» **EXERCISE AIM**
Beneath this line are the data; copy exactly the part of them that opens with the line containing "has height=282, width=376." and closes with the line containing "Click the X", and only that part.

» **MATERIAL PROVIDED**
= = =

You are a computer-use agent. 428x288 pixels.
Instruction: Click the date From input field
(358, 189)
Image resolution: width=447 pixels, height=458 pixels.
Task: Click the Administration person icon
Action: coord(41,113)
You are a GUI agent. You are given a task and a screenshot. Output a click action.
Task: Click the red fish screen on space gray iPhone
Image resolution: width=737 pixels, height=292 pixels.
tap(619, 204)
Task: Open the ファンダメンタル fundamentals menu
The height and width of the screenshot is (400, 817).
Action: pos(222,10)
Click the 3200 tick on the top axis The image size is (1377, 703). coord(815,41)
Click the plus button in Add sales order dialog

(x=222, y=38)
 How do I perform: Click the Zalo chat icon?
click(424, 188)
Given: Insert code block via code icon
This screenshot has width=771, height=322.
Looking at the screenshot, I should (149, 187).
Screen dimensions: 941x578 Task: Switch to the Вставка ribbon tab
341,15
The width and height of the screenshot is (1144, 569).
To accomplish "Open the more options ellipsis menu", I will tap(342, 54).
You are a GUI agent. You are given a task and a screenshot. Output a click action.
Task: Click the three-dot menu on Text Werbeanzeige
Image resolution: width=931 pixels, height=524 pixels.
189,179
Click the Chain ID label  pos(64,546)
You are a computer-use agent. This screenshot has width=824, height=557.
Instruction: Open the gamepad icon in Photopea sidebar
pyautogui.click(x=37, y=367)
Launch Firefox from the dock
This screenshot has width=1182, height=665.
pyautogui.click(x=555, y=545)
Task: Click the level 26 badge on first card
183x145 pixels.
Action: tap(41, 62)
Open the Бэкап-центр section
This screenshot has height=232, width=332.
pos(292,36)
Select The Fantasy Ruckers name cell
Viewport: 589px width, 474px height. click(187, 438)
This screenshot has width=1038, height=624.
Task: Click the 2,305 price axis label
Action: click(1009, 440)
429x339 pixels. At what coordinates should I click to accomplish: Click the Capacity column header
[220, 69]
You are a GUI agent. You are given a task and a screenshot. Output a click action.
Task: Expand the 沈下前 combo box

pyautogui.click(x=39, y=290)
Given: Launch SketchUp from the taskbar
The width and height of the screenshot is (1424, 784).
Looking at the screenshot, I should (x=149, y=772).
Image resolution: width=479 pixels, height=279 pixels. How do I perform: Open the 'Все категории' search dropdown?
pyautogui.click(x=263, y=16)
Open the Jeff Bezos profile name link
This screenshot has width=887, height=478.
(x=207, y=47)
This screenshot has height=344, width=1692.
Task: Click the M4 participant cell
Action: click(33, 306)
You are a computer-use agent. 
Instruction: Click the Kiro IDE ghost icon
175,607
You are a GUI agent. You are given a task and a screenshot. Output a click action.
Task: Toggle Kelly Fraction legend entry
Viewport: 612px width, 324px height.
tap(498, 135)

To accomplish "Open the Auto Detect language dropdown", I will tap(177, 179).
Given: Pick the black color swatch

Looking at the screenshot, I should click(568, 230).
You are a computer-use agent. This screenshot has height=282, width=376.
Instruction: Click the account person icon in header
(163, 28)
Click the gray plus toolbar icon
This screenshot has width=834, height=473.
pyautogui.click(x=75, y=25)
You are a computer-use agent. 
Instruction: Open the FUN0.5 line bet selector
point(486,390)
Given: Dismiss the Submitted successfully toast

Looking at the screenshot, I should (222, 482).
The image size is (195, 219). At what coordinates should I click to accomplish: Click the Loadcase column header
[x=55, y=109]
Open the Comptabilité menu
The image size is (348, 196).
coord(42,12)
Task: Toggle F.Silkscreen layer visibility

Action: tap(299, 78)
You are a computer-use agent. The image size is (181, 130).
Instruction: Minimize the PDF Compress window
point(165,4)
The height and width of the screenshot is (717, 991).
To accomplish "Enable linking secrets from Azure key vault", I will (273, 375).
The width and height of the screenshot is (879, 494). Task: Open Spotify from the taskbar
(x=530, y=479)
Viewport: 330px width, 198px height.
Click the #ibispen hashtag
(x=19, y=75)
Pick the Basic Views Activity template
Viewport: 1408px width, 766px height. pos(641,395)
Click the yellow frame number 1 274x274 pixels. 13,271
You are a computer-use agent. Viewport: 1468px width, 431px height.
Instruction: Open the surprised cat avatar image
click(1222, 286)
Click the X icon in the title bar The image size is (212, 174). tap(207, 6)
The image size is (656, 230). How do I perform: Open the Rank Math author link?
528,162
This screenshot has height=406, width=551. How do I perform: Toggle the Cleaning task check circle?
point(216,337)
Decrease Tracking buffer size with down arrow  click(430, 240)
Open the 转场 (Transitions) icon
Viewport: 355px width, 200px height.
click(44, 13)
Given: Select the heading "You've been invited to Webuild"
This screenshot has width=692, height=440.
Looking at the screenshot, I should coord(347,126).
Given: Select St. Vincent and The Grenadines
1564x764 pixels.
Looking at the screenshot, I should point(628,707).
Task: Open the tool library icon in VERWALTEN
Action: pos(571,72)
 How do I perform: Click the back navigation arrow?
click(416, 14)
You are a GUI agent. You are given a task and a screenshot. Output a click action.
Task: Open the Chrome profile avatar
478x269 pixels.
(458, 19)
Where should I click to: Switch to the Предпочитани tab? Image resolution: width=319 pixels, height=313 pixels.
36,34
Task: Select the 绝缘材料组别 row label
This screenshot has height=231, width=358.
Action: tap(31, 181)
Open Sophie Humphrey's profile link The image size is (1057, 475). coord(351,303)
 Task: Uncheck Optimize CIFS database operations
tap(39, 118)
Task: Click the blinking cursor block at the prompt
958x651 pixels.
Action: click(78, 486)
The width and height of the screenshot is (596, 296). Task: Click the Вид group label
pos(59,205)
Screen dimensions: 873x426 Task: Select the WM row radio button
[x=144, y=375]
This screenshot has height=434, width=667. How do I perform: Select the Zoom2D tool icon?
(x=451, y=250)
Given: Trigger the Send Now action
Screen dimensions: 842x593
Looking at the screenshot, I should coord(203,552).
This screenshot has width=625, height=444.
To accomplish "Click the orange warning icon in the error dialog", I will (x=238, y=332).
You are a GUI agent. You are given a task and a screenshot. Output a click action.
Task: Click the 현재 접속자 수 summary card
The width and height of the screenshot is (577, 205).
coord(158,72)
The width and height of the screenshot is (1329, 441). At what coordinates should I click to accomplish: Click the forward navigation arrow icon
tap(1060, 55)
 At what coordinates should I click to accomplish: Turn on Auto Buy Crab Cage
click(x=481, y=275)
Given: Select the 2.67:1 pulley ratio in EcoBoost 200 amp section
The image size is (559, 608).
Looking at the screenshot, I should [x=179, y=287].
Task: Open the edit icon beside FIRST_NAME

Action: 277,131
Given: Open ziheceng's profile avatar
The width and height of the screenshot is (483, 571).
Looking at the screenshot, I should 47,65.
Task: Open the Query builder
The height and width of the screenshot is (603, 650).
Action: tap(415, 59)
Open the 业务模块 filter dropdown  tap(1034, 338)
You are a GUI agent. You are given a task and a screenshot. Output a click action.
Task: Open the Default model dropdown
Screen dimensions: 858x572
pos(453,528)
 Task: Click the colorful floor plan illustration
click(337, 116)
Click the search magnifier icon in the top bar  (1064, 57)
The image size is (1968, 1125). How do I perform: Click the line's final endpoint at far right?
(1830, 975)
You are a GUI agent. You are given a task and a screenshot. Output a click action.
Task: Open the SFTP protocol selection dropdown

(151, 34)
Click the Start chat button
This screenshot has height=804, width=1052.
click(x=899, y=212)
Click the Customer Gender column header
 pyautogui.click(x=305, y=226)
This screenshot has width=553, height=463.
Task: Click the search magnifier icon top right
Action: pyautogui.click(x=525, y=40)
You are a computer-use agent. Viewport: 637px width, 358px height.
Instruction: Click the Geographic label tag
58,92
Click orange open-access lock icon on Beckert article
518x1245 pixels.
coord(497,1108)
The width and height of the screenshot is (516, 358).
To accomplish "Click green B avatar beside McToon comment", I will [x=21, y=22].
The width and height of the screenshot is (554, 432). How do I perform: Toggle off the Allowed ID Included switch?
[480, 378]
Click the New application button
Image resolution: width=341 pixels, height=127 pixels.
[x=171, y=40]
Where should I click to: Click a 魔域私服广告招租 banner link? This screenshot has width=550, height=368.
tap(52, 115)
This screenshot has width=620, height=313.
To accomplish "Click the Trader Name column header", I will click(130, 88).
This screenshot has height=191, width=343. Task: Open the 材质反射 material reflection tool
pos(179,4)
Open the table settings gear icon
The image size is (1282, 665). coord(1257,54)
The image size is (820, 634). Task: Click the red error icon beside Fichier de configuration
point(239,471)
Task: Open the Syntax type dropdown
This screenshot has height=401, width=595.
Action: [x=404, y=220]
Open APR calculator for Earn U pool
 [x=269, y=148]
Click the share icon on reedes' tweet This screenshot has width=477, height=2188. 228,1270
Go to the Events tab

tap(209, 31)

= = =

» **EXERCISE ANSWER**
You are a computer-use agent. This screenshot has height=282, width=376.
Instruction: Click the account person icon in header
(163, 28)
Click the gray plus toolbar icon
This screenshot has width=834, height=473.
pyautogui.click(x=75, y=25)
You are a computer-use agent. 
Instruction: Open the FUN0.5 line bet selector
point(486,390)
Given: Dismiss the Submitted successfully toast

Looking at the screenshot, I should (222, 482).
The image size is (195, 219). At what coordinates should I click to accomplish: Click the Loadcase column header
[x=55, y=109]
Open the Comptabilité menu
The image size is (348, 196).
coord(42,12)
Task: Toggle F.Silkscreen layer visibility

Action: tap(299, 78)
You are a computer-use agent. The image size is (181, 130).
Instruction: Minimize the PDF Compress window
point(165,4)
The height and width of the screenshot is (717, 991).
To accomplish "Enable linking secrets from Azure key vault", I will (273, 375).
The width and height of the screenshot is (879, 494). Task: Open Spotify from the taskbar
(x=530, y=479)
Viewport: 330px width, 198px height.
Click the #ibispen hashtag
(x=19, y=75)
Pick the Basic Views Activity template
Viewport: 1408px width, 766px height. pos(641,395)
Click the yellow frame number 1 274x274 pixels. 13,271
You are a computer-use agent. Viewport: 1468px width, 431px height.
Instruction: Open the surprised cat avatar image
click(1222, 286)
Click the X icon in the title bar The image size is (212, 174). tap(207, 6)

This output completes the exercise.